The core components for preventing HBV MTCT in China include routine antenatal HBsAg screening in pregnant women9; prescribing additional antiviral drugs for HBsAg-positive women during pregnancy1 to reduce the risk of MTCT further10,11,12; ensuring the completion of the infant HBV vaccine series, with the timely administration of the hepatitis B vaccine birth dose (HepB-BD) and hepatitis B immunoglobulin (HBIG)13,14; and routine follow-up of HBV-exposed infants by postvaccination serological testing (PVST). Specifically, the Chinese National integrated prevention of mother-to-child transmission (iPMTCT) of human immunodeficiency virus (HIV), syphilis and hepatitis B program uses a coordinated approach toward achieving the elimination of HBV MTCT through access to quality reproductive, maternal, newborn and child health services for all women and their children in the context of universal health coverage15. In the iPMTCT program, free HBsAg testing is provided for all pregnant women and free immunoprophylaxis is provided for all infants born to HBsAg-positive women. On this basis, the SHIELD program is the first to integrate maternal antiviral therapy and PVST for HBV-exposed infants into the management algorithm for preventing HBV MTCT in real-world practice16,17,18.

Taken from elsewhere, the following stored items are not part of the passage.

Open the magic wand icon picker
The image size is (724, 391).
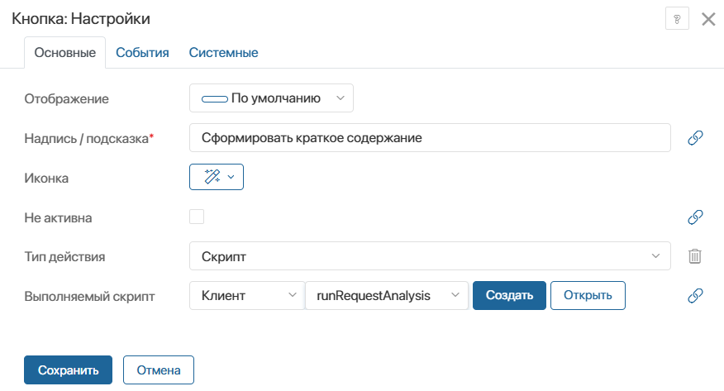217,177
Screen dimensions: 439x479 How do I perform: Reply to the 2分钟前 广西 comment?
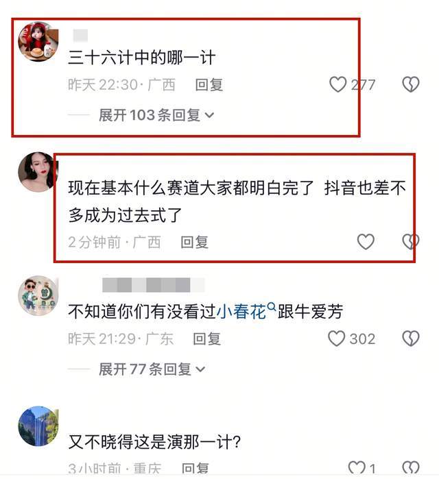[x=194, y=242]
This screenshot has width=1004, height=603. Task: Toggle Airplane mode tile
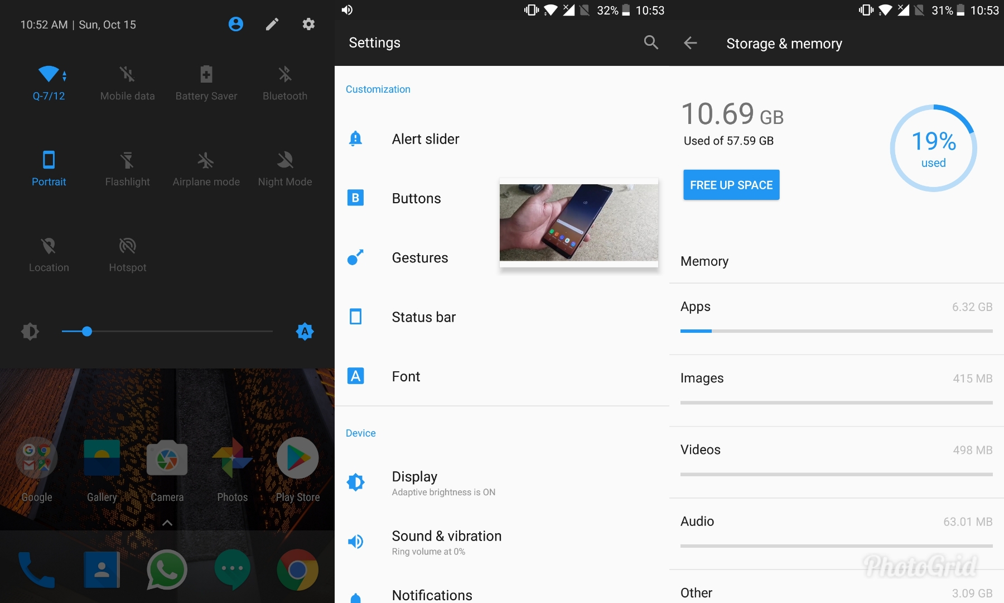(206, 160)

Considering the large sample size and the potential impact these outcomes may have on global implementation programs aimed at eliminating HBV MTCT, this paper reports the interim outcomes of the SHIELD program.

Results

Baseline characteristics

Data from 30,109 pregnant women from the implementation stage (stage II; Extended Data Table 1) and 8,642 pregnant women from the scale-up stage (stage III) were included in this analysis (Fig. 1). The baseline characteristics are provided in Table 1. Overall, 53.51% of the mothers in the implementation stage and 24.86% of the mothers in the community scale-up stage had HBV DNA viral loads over 200,000 IU ml−1, while 57.36% and 25.36% of the mothers were hepatitis B e antigen (HBeAg)-positive, respectively. The majority of the mothers had normal alanine aminotransferase (ALT) levels in both stages. In stage II, 99.98% and 99.99% of exposed infants received timely HepB-BDs and HBIG, respectively, and 99.78% received the full three-dose HBV series. In stage III, 99.63% of exposed infants received timely HepB-BDs, 99.13% received timely HBIG and 99.59% received the full three-dose series of the HBV vaccine. The comparison of the baseline characteristics of the participants who were lost to follow-up and those who completed follow-up is provided in Extended Data Table 2.

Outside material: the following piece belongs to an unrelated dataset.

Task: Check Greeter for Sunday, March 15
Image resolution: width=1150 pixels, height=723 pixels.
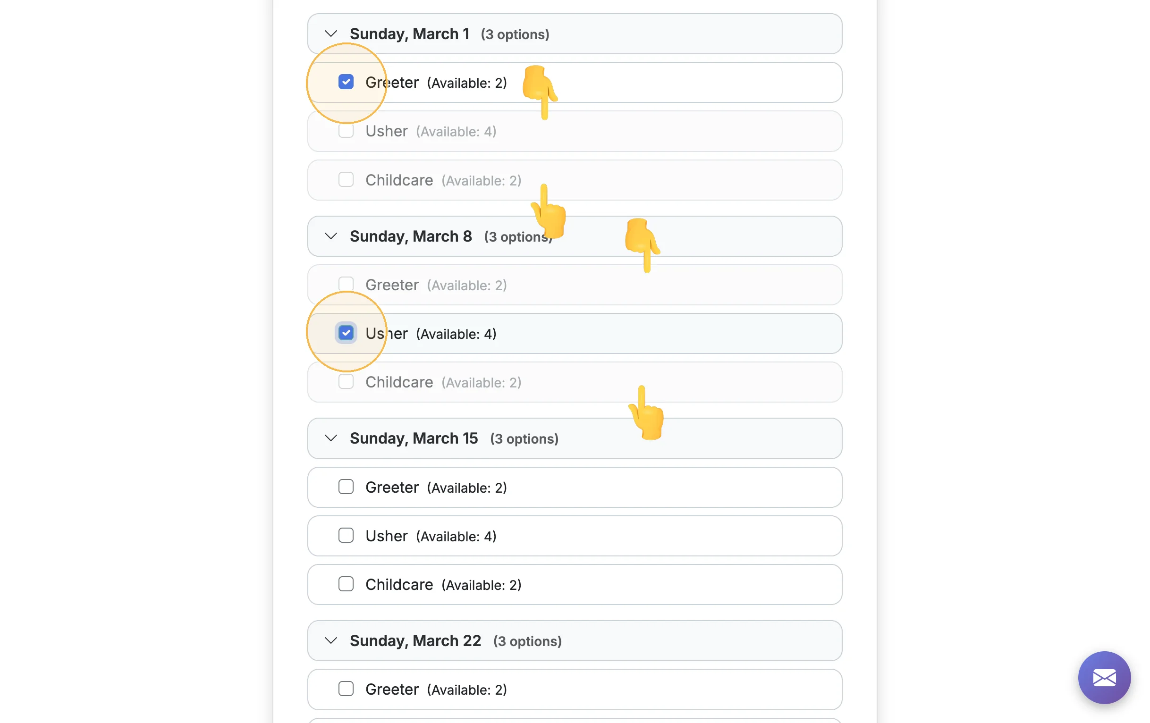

Fig. 1: Schematic representation of the SHIELD program design.
figure 1

The SHIELD program comprised three stages. In stage I (July 2015–May 2018), which was a pilot stage to develop a management algorithm and tool for preventing HBV MTCT for stage II, 1,008 HBsAg-positive pregnant women at ten hospitals nationwide were voluntarily enrolled. In stage II (July 2015–December 2025), which was an implementation stage to apply the management algorithm and tool for preventing HBV MTCT from stage I in member hospitals across China, HBsAg-positive pregnant women at 178 hospitals nationwide were voluntarily enrolled. In stage III (January 2018–December 2019), the program was scaled up and implemented in all community health centers and hospitals in the Bao’an district of Shenzhen, China. One-stop services were especially established in Bao’an district to implement the intervention package for all pregnant women with HBV infection from 18 hospitals and 142 community health centers. PI, principal investigator.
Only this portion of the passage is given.